There is a famous prophetic tradition that provides us with a philosophical argument for the creation of mankind and the need for mankind to love and worship God in His Eternal Beauty.
According to this sacred hadith, the prophet Da’ud asked God why He had created man to which God replied, “I was a Hidden Treasure, and therefore fain to be known, so I created creation in order that I should be known.”
This hadith tells us two things:
- Firstly, that this world is only a reflection of the Truth and not the Truth itself
- Secondly, that the very purpose of our existence is to know God
Indeed, if we take a closer look at the nature of Man’s soul, we can see that he belongs to two complementary worlds:
- The tangible, material world, represented by the body (al-jasad) and accessible through reason (al-‘aql) and the senses (al-hawâss).
- And the spiritual world, infinite and invisible, represented by the spirit (al-rûh) and accessible through the faculties of the heart (al-qalb).
Without these two dimensions, without a balance between these two aspects of his humanity, man cannot find his equilibrium and well-being. He lives in an illusory reality, attached to a myriad of substitutes in order to compensate for this imbalance; this sense of emptiness, of lacking which can only be rectified by returning to a real balance between the material and the spiritual.
Indeed, it is only through treading an authentic spiritual path that man can hope to achieve this unity.
The Sufi path aims at purifying the heart of all worldly attachments and the natural dispositions of the ego, such as pride, envy, anger and hatred, and to bind it instead to the attributes of the spirit. This is what the Sufis refer to as the polishing of the heart, the polished heart being likened to a mirror which is able to reflect the Divine Truth.
As the celebrated 13th century Sufi scholar and spiritual master, Ibn Ata Allah Iskandari observes:
“If the forms of phenomenal beings are embedded in the mirror of the heart, how can it be illuminated?
If it is fettered by its appetites, how can it travel to God?
If it is not purified of the great impurity of its heedlessness, how can it aspire to enter the presence of God?”
For the Sufis, it is the heart that is the receptacle of Divine Epiphanies and inspiration.
In his acclaimed work, ‘A History of Ottoman Poetry’, the eminent 19th century Scottish orientalist Elias Gibb, describes the dualistic nature of the human condition:
“Man, like the phenomenal universe in which he finds himself, and of which he presents an epitome, is double-natured, partaking at once of Being and Not-Being, of Good and Evil, of Reality and Unreality. But as that side of him which derives from Being, and which therefore alone has a real and eternal existence, is necessarily an emanation of Divinity, he is, so far, ultimately and essentially one with God. This Divine particle in man, this spark of Pure Being, is ever seeking, consciously or unconsciously, to be reunited to its source; but so long as the phenomenal state lasts, the presence of the element of Not-being holds it back.”

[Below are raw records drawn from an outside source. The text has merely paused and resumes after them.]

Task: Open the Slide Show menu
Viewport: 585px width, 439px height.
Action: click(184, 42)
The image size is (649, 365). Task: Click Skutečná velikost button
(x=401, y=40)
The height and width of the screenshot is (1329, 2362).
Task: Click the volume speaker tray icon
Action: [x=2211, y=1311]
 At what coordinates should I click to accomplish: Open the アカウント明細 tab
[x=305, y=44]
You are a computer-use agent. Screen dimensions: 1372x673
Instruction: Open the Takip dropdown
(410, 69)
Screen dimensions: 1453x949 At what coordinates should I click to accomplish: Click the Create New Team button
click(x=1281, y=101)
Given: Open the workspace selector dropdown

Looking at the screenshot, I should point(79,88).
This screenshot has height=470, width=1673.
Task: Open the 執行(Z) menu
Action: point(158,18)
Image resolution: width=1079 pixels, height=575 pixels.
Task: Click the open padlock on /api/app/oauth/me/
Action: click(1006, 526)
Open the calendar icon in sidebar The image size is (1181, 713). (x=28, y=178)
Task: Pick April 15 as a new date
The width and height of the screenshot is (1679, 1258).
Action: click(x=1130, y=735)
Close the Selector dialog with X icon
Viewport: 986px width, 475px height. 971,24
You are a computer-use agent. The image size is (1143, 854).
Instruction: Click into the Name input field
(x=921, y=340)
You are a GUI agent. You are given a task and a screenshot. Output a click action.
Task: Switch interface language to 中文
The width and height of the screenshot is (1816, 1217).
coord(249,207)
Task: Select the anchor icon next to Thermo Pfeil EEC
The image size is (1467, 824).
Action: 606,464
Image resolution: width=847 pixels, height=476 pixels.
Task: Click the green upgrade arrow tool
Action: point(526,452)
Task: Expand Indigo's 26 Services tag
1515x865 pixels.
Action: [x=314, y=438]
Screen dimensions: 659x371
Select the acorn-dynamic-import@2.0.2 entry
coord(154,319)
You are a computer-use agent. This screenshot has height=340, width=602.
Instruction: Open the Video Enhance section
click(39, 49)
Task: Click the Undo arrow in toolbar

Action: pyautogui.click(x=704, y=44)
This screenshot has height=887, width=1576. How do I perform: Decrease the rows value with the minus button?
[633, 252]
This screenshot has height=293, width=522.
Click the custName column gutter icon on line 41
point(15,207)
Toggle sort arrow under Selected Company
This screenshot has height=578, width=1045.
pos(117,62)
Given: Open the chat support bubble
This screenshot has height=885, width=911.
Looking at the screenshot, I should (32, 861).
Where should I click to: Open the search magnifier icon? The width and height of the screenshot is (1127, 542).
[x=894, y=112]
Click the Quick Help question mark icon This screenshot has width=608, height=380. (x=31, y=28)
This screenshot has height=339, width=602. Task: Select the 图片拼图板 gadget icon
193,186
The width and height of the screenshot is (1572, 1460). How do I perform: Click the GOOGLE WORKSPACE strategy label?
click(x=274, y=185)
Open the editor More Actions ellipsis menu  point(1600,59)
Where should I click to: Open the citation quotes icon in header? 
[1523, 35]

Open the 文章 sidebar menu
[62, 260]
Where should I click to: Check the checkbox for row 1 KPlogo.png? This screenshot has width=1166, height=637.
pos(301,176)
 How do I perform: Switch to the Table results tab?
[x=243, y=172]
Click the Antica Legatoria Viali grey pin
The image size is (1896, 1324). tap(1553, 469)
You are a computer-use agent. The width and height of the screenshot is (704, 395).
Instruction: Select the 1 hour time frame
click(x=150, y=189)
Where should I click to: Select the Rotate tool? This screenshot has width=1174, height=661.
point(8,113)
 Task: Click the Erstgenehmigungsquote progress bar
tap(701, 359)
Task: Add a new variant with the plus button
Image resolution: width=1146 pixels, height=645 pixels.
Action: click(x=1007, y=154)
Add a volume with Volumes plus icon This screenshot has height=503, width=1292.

So how is man to transcend this state of not-being in order to achieve absorption in the Divine? According to the Islamic mystical tradition, it is through overcoming the desires and caprices of one’s Self, for it is the Self that is the cause of our separation from God, and as such, the source of our principal sorrow.
It is through continued practice, the companionship (sohba) of a spiritual community and the guidance of an accomplished spiritual master that the disciple travels upon the spiritual path and can accomplish the purification of his heart. Invocation (dhikr) is the means by which one can combat the darker reflexes and negative suggestions of the carnal soul, along with all that perturbs one’s inner self. The Holy Quran tells us that:
“Indeed, it is through the invocation of God that hearts find peace”
As the veils are lifted and the Divine attributes begin to be reflected in the mirror of the heart, a deep sense of connectedness and well-being emerges from one’s innermost being; and increasingly one’s words and deeds are imbued with wisdom, compassion, veracity and insight.